Book Review: “Sticky Fingers: The Life and Times of Jann Wenner and Rolling Stone Magazine” by Joe Hagan

Sticky Fingers Jann Wenner Joe HaganFinally! A book that could hold my attention for entire week. Sticky Fingers: The Life and Times of Jann Wenner and Rolling Stone Magazine by Joe Hagan was published on October 24, 2017 and is 511 pages strong.

As the story goes (and was told to me by the guy who recommended it to me), Jann Wenner asked writer Joe Hagan to write his biography. Wenner opened up to Hagan with over 100 hours of interview time and allowed him access to all his personal archives, diaries and scrapbooks. But after Joe finished writing this very detailed tome, Jann refused to authorize it because Hagan had dug so deep (he interviewed hundreds of friends, family and colleagues about Wenner), the story was a little too intimate for Wenner’s liking.

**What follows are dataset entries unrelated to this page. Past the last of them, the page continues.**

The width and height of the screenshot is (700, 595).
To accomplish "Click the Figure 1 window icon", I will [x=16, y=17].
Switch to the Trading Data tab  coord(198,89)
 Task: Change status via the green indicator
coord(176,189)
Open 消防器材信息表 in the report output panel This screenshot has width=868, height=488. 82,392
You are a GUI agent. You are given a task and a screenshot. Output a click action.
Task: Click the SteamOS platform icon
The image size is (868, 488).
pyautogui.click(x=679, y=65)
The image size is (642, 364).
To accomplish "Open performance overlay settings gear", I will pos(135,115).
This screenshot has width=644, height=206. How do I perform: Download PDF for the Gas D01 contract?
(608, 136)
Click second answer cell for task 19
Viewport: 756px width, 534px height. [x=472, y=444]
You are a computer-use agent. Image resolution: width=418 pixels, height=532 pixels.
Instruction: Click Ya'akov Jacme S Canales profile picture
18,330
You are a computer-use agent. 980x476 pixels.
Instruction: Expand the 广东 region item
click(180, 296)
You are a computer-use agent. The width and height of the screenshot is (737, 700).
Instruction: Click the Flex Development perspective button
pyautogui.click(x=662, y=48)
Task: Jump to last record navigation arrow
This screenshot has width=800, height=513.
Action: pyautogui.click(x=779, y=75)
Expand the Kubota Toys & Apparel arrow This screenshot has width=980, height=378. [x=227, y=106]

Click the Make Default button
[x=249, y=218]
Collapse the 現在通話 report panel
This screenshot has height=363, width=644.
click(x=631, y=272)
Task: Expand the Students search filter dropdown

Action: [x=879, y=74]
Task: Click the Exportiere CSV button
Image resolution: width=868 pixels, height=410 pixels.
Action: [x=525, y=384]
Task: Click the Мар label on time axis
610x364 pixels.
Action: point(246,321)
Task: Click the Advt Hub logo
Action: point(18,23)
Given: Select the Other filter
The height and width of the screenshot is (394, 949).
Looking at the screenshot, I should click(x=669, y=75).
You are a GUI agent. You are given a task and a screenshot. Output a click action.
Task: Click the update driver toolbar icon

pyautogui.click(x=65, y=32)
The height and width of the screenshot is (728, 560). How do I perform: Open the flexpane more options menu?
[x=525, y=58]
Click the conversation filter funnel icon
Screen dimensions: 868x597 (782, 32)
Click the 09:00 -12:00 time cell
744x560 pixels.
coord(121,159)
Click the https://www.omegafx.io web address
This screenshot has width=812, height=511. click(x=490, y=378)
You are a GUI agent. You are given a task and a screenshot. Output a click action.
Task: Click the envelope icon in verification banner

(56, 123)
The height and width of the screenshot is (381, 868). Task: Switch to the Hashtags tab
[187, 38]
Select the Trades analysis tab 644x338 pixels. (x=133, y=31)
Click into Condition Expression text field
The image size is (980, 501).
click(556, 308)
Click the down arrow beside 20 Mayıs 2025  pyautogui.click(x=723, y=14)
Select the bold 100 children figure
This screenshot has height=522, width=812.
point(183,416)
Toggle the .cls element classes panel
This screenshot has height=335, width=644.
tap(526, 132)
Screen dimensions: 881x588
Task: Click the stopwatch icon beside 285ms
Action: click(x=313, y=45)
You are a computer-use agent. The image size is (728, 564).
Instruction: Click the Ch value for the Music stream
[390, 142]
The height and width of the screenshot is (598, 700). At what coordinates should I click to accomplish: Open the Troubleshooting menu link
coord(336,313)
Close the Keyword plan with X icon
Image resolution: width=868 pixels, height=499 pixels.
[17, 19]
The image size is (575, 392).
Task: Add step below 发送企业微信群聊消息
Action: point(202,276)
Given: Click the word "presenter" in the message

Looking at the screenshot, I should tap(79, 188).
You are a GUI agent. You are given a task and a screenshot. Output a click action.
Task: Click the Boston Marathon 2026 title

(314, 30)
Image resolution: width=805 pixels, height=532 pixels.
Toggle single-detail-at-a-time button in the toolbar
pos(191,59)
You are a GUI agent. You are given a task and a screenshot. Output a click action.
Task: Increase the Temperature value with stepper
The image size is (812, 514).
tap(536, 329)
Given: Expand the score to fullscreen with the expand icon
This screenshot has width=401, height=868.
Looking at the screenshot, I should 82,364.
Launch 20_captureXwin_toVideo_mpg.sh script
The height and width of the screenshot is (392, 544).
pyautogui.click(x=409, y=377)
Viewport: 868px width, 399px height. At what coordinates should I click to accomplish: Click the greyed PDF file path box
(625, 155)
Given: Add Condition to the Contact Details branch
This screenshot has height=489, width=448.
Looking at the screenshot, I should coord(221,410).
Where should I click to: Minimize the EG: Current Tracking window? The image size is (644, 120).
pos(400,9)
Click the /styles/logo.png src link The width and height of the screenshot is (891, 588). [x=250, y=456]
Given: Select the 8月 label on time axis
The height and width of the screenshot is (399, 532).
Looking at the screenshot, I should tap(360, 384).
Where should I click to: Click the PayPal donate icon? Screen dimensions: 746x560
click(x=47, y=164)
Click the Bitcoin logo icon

This isn’t just the story of Jann Wenner, the narcossistic, egomaniac who drank, smoked, snorted and slept his way through the last 3 decades of 20th century. It’s also the story of his wife Jane, photographer Annie Leobovitz, writer Hunter Thompson and so many more people that were vital in the success and creation of Rolling Stone magazine. This book tells of the Wenner’s hidden homosexuality, his wife’s affairs with both men and women and all the casualties of their sometimes reckless lifestyle.

Hagan interviewed the likes of Mick Jagger, Bruce Springsteen, Paul McCartney, Elton John, Keith Richards, Pete Townshend, Yoko Ono, Billy Joel, and many more who survived a love/hate relationship with Jann Wenner, but knew the importance and success that came with not only getting interviewed for Rolling Stone, but gracing it’s cover. If you want to know why it took for more years for Paul McCartney to get into the Rock n’ Roll Hall of Fame after he gave the speech at John Lennon’s induction, and why Stella wore a t-shirt that said, “About Fucking Time!” to the ceremony, you’ll find out the story in this book.

This is a book that true rock n’ roll fans are not going to want to miss reading. Not only does it verify all the stories of sex, drugs and rock n’ roll of the ’70’s, it tells of the glamour, glitz and excess of the ’80’s, and the inside and personal story of Jann Wenner’s relationship with John Lennon and Yoko Ono from not only Wenner’s perspective, but that of Yoko Ono’s too (May Pang gets only a few mentions). And for that reason…

I rate this book, 4 out of 4 Beetles!